A few years back I converted a JD squared manual bender to a hydralic one. It used a 3/4HP motor that was direct drive to the pretty large Haldex pump. The motor would want to die out when trying to bend simple thin tubing. The pump had way to much volume for the motor output. I was going to get a smaller pump but that would mean changing the fittings and hoses which would be more costly and this meant reconfiguring the whole set up. Well my old man suggested I gear the pump down giving the motor a mechanical advantage. After some simple ratio math I ordered sprockets and weldable hubs from Surplus center. Total cost was $30.00. I had to make a plate and sort of hang the motor from the underside of the C-channel to get the sproket set up to work. After some machining and welding the plate it works great now. I was able to bend 2" x .150" wall with no strain on the motor and did it in less than 10 seconds. Now that the bender is usable, more projects here we come. 
Pics.


----------



## TJS (Oct 22, 2003)

More pics and vid.




























Video of bender.
http://www.tjsperformance.com/media/bender.avi


----------



## doubleedge (Aug 6, 2008)

Looks good.
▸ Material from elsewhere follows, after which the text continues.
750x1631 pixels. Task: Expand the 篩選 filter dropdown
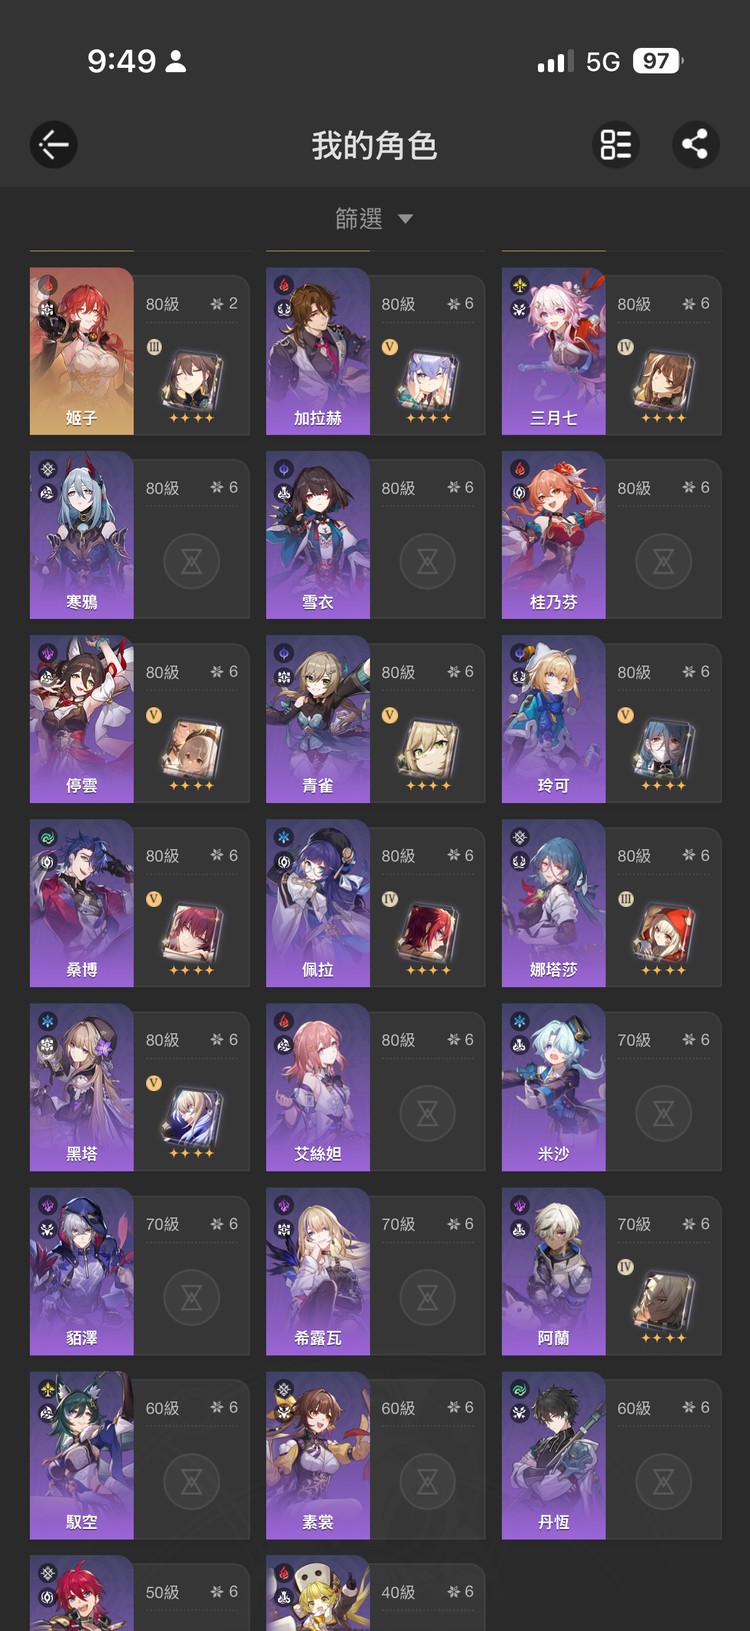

What do you plan to make with it?


----------



## TJS (Oct 22, 2003)

Probably just going to practice on how much is taken up when bending. Then a small project like a push bar that attaches to my MM1 truck side mount for the off plow season.
T.J.


----------



## IPLOWSNO (Oct 11, 2008)

very nice i need to get one do you have any idea to price a manual one


----------



## theonlybull (Oct 17, 2004)

nice. i'd love to have one of those kicking around for tube work..... 

running a chain at motor speed though.... kinda pushing it's speed limits


----------